President Trump will deliver an inclusive call to address all forms of religious persecution and anti-Semitism at the United Nations next week. He will be hosting and speaking at the Global Call to Protect Religious Freedom event next Monday. Vice President Mike Pence will also be there.
White House Press Secretary Stephanie Grisham says, "The President will call on the international community to take concrete steps to prevent attacks against people on the basis of their religion or beliefs and to ensure the sanctity of houses of worship and all public spaces for all faiths."
Since he became president, Trump has held multiple events where he has personally highlighted the plight of religious persecution victims. Just a few months ago, he spent over an hour listening to stories from survivors in the Oval Office.
"Each of you has suffered tremendously for your faith," the president said to them back in July. "You've endured harassment, threats, attacks, trials, imprisonment, and torture. I got to know many of you and helped you get some — get some of you out of the difficult situation that you were in. I'm very proud of you in the way you've reacted to a different life. It is a tremendous thing."
President Trump has made protecting religious freedom a major priority in his administration. He said he would do so during the 2016 presidential campaign and has taken plenty of steps to make good on that promise. One of his Executive Orders relaxes IRS enforcement on churches that engage in political speech and activities.
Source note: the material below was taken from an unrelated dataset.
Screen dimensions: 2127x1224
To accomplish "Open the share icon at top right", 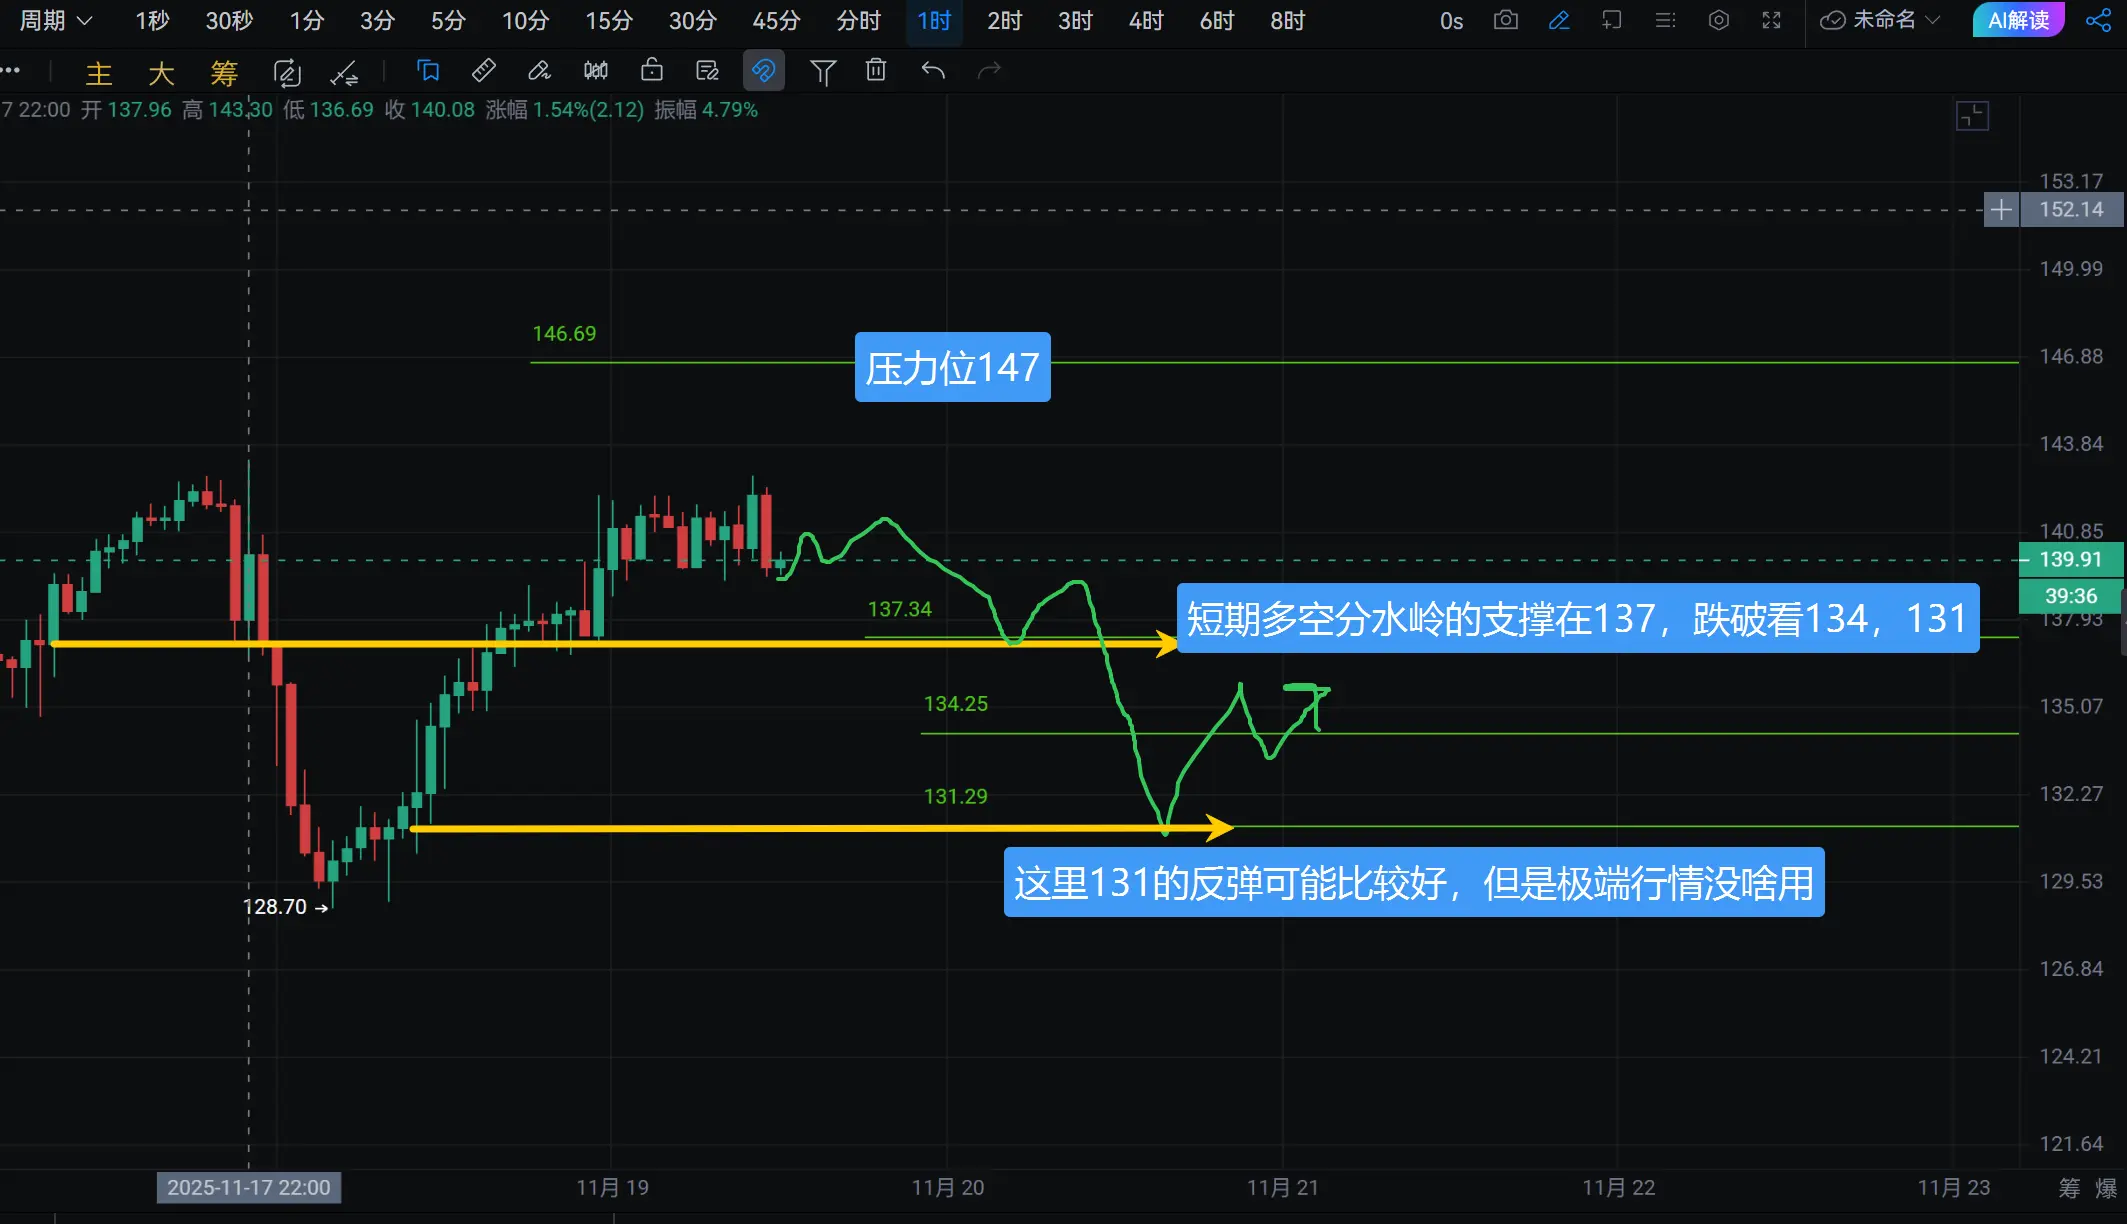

In addition, for the last two years, the State Department hosted the groundbreaking Ministerial to Advance Religious Freedom that brought in religious leaders around the world in an attempt to look for ways to combat religious persecution and discrimination around the world.
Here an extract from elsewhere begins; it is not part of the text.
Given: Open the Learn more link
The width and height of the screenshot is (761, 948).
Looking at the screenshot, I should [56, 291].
President Trump has also focused heavily on religious freedom during the National Day of Prayer events at the White House. Rose Garden ceremonies have been filled with individuals and groups who have been targeted in lawsuits for standing up for their faith. Some have been targets of violence because of their faith. This past May, he brought Rabbi Yisroel Goldstein up to the presidential podium. He was one of the victims of a weekend gun rampage at a synagogue in Poway, California. After his remarks, Trump made him a promise.
"We will fight with all of our strength and everything that we have in our bodies to defeat anti-Semitism, to end the attacks on the Jewish people, and to conquer all forms of persecution, intolerance, and hate…Every citizen has the absolute right to live according to the teachings of their faith and the convictions of their heart," the president said. "This is the bedrock of American life."